<<<<

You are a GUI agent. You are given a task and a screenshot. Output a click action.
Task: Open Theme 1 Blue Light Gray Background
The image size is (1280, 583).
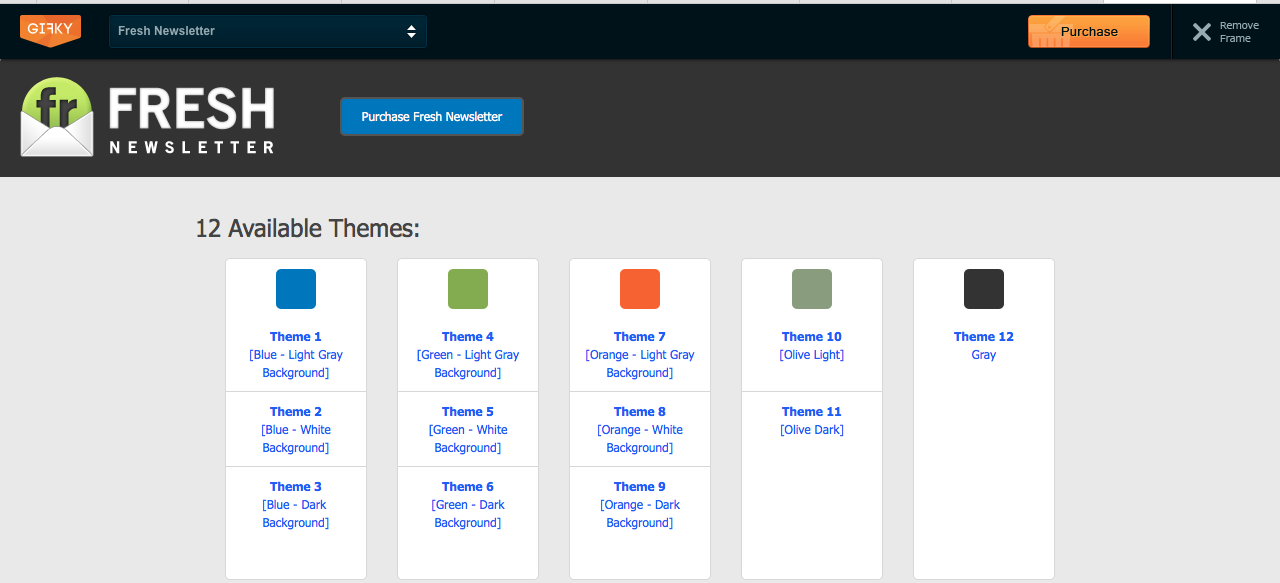coord(296,354)
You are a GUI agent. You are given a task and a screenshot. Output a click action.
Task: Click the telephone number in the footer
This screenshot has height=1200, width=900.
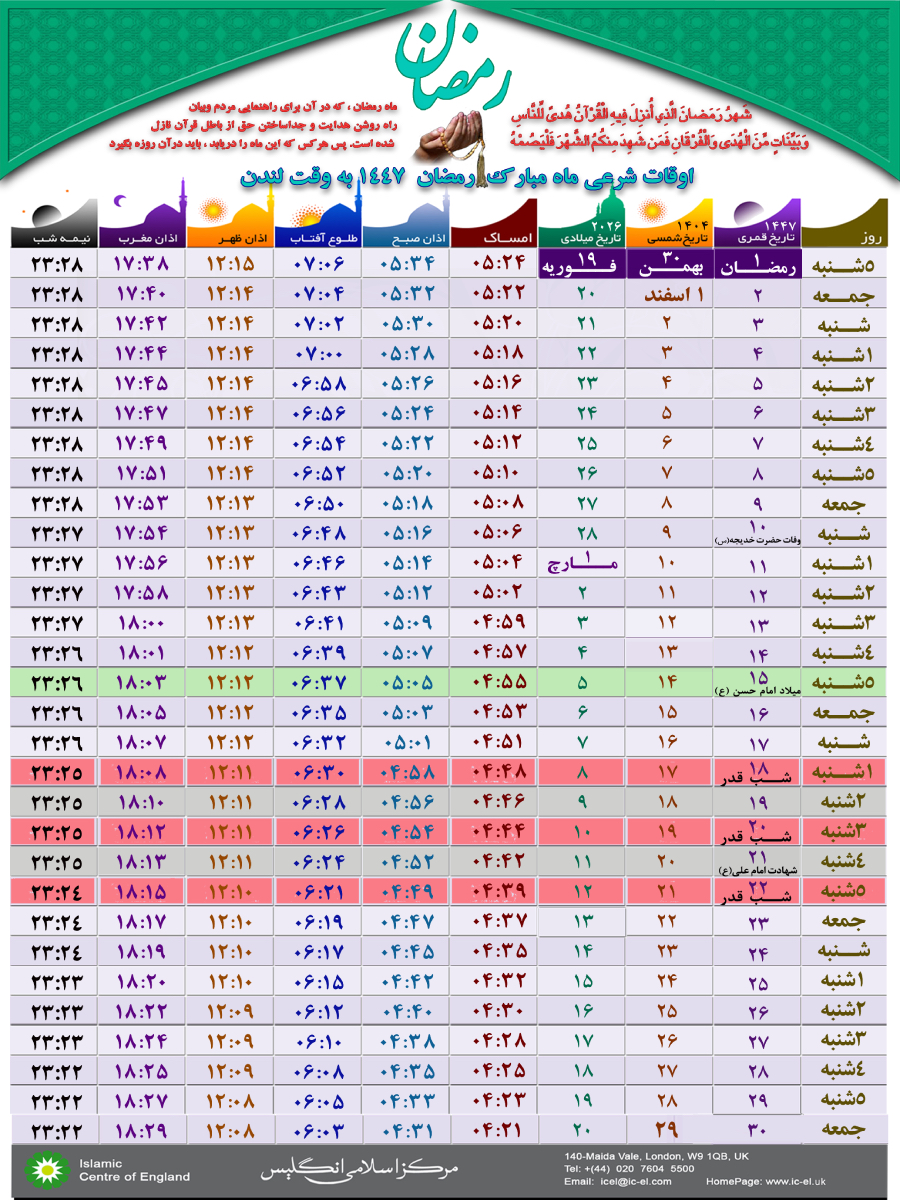[x=630, y=1168]
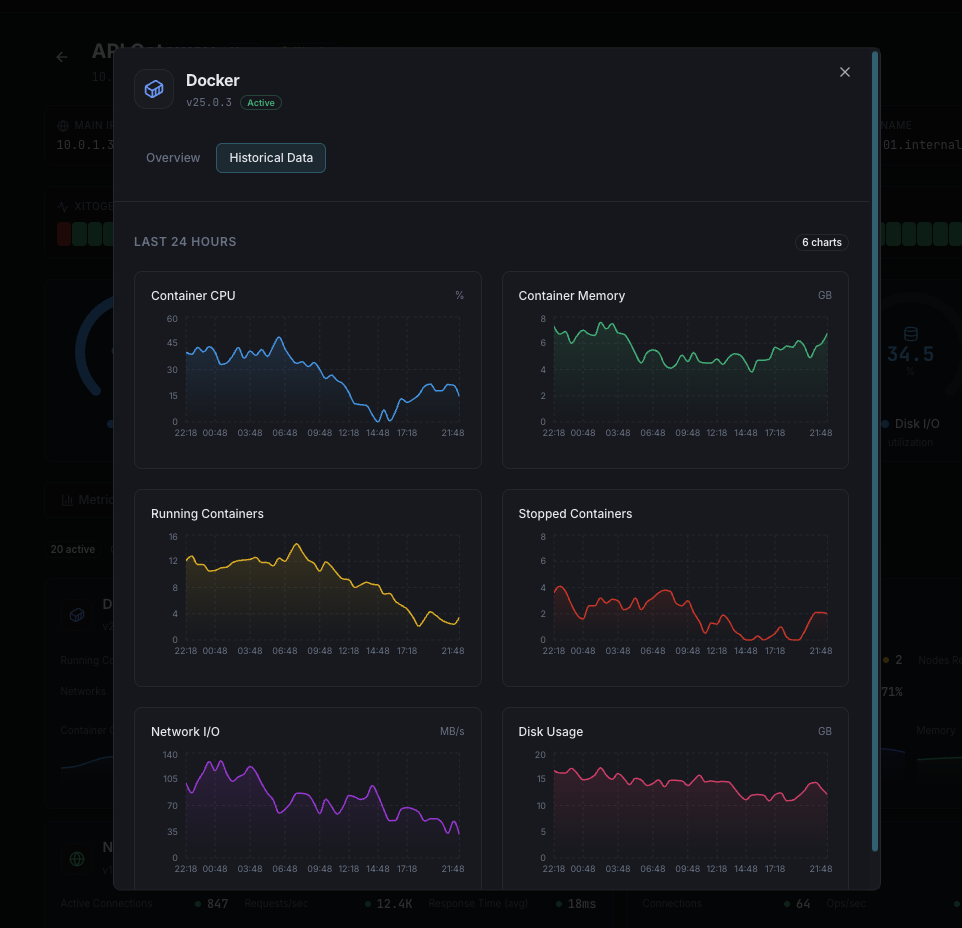Dismiss the Docker dialog with the X

pos(844,72)
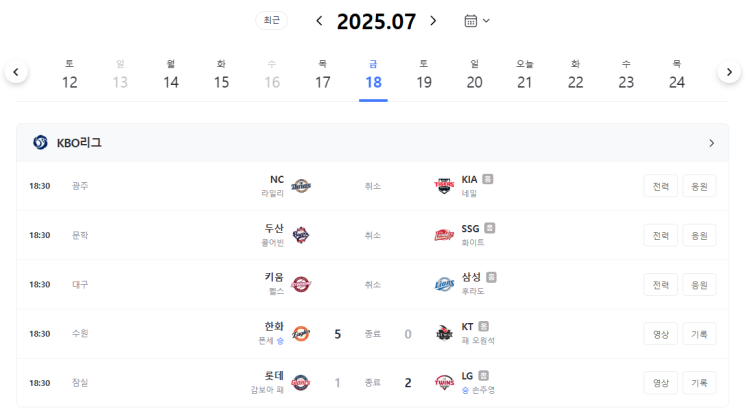Show later dates with right carousel arrow
Viewport: 750px width, 419px height.
tap(729, 72)
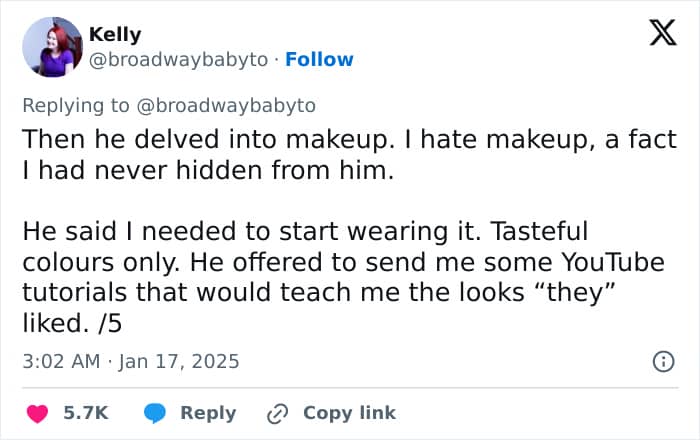
Task: Click the chain link icon
Action: pyautogui.click(x=277, y=414)
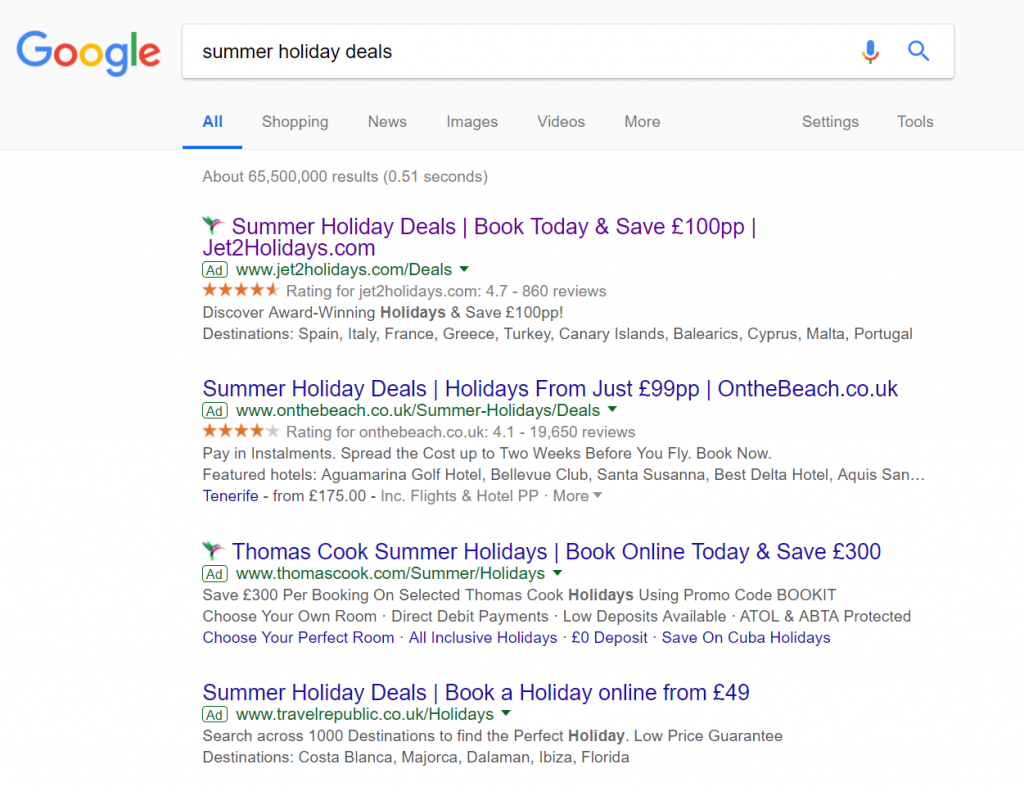Click the Google logo
This screenshot has width=1024, height=787.
pyautogui.click(x=88, y=54)
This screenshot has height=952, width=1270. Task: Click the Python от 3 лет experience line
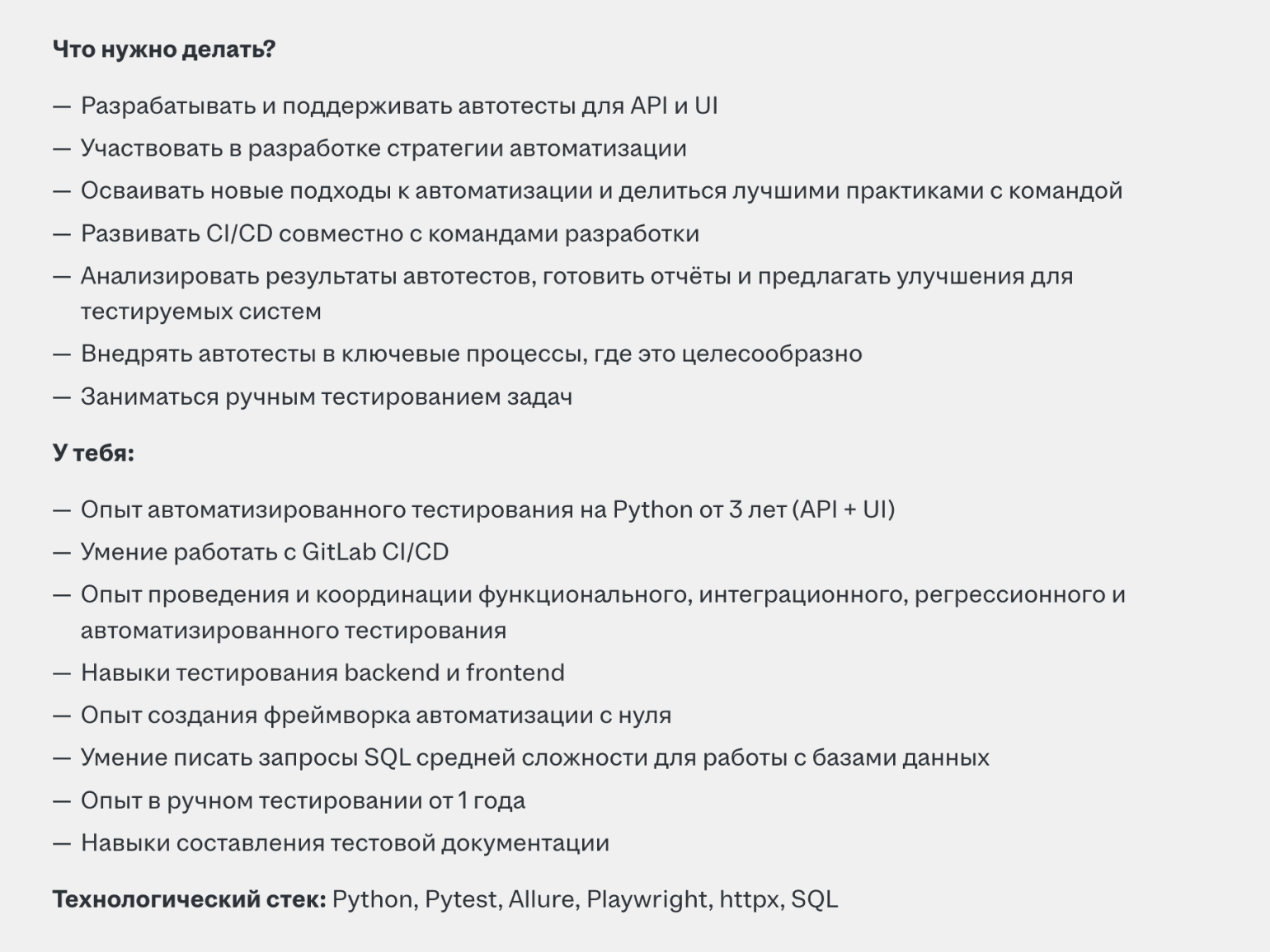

>>>>

**Exercise description**
Full transcription of the material, exact in every line, without images.

**Answer space**
You are a GUI agent. You are given a task and a screenshot. Output a click action.
Task: Open Theme 1 Blue Light Gray Background
The image size is (1280, 583).
coord(296,354)
You are a GUI agent. You are given a task and a screenshot. Output a click action.
Task: Click the telephone number in the footer
This screenshot has height=1200, width=900.
[x=630, y=1168]
Dismiss the Docker dialog with the X

pos(844,72)
Show later dates with right carousel arrow
Viewport: 750px width, 419px height.
tap(729, 72)
Task: Click the chain link icon
Action: pyautogui.click(x=277, y=414)
Click the Google logo
This screenshot has width=1024, height=787.
pyautogui.click(x=88, y=54)
This screenshot has height=952, width=1270. Task: Click the Python от 3 лет experience line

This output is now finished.